→ Material supplied:
☆ ☆ ☆ ☆

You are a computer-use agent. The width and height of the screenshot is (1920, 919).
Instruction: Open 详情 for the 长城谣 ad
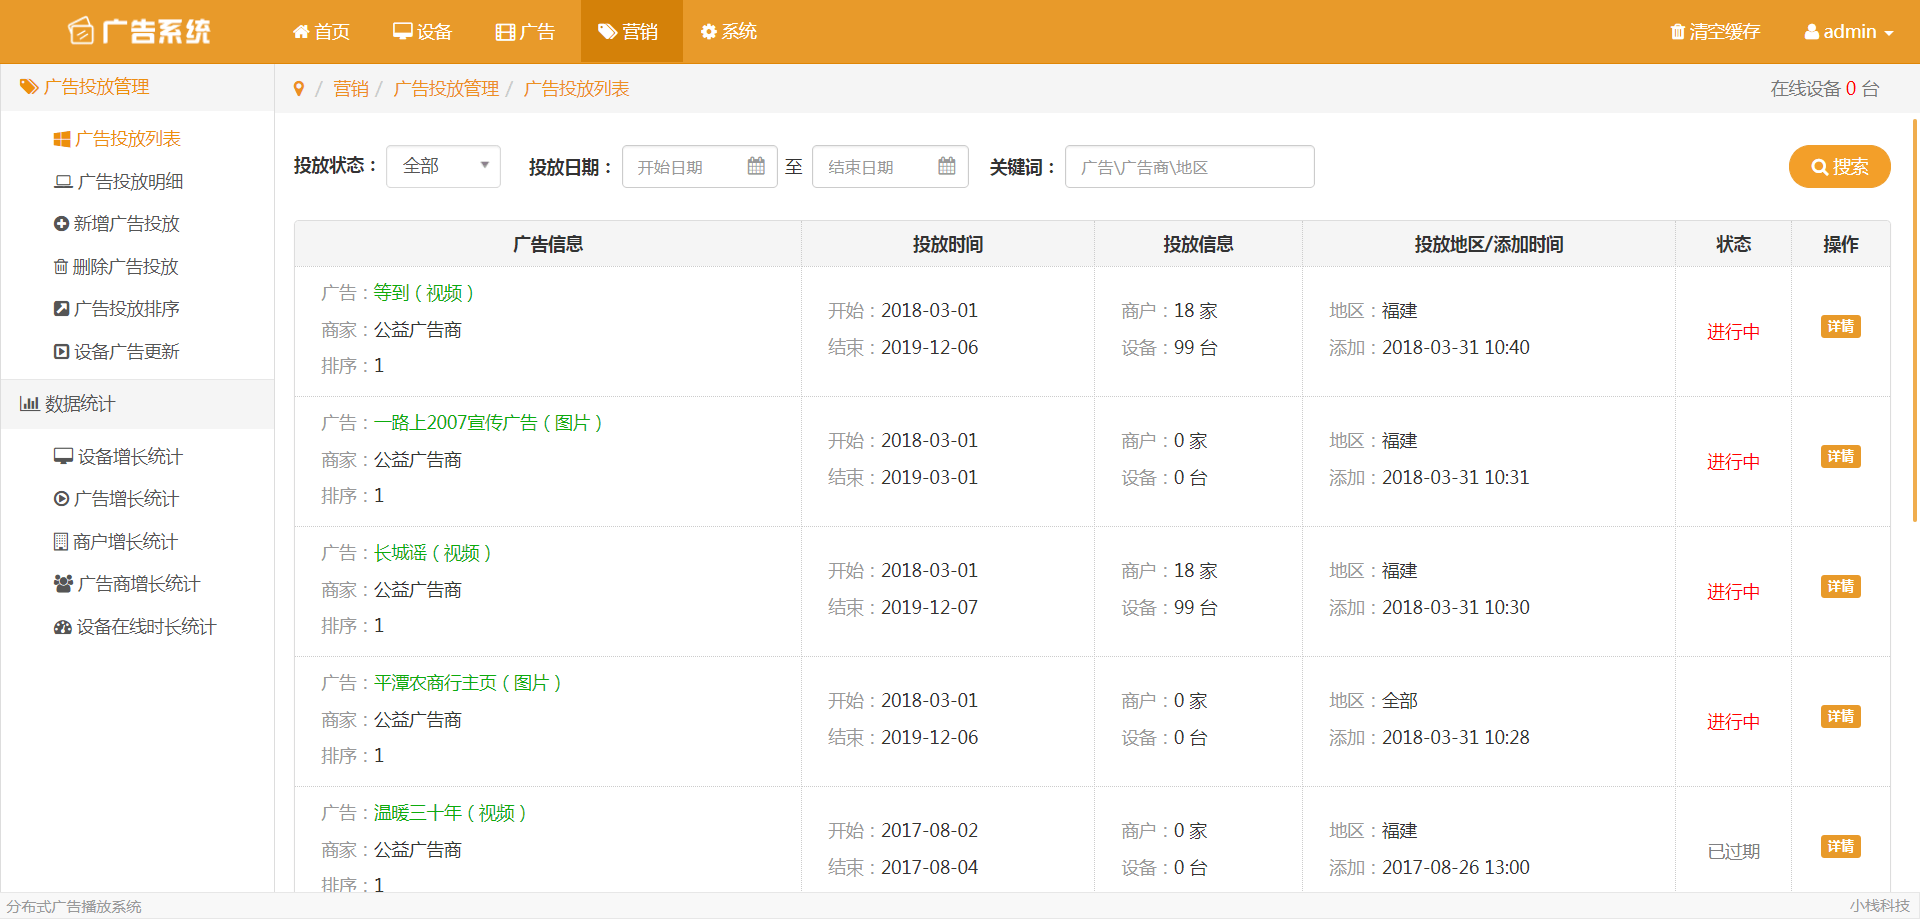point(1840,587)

☆ ☆ ☆ ☆

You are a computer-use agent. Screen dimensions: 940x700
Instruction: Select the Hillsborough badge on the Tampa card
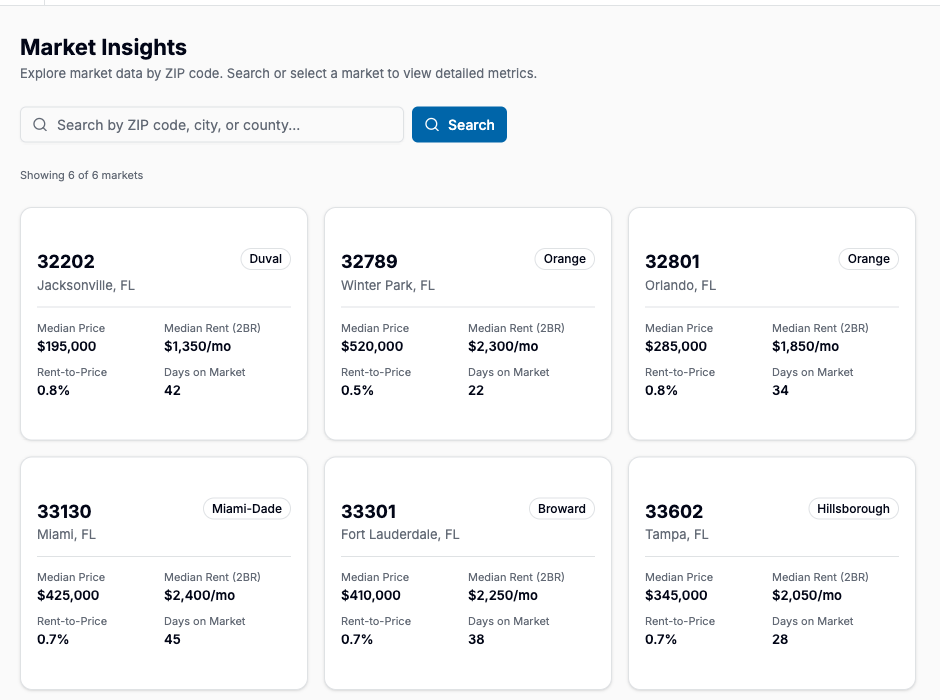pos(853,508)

☆ ☆ ☆ ☆

→ Directions: Only lines that contain "agent" are needed, so copy each of them from the data.

→ Solution to this problem:
You are a computer-use agent. The width and height of the screenshot is (1920, 919).
You are a computer-use agent. Screen dimensions: 940x700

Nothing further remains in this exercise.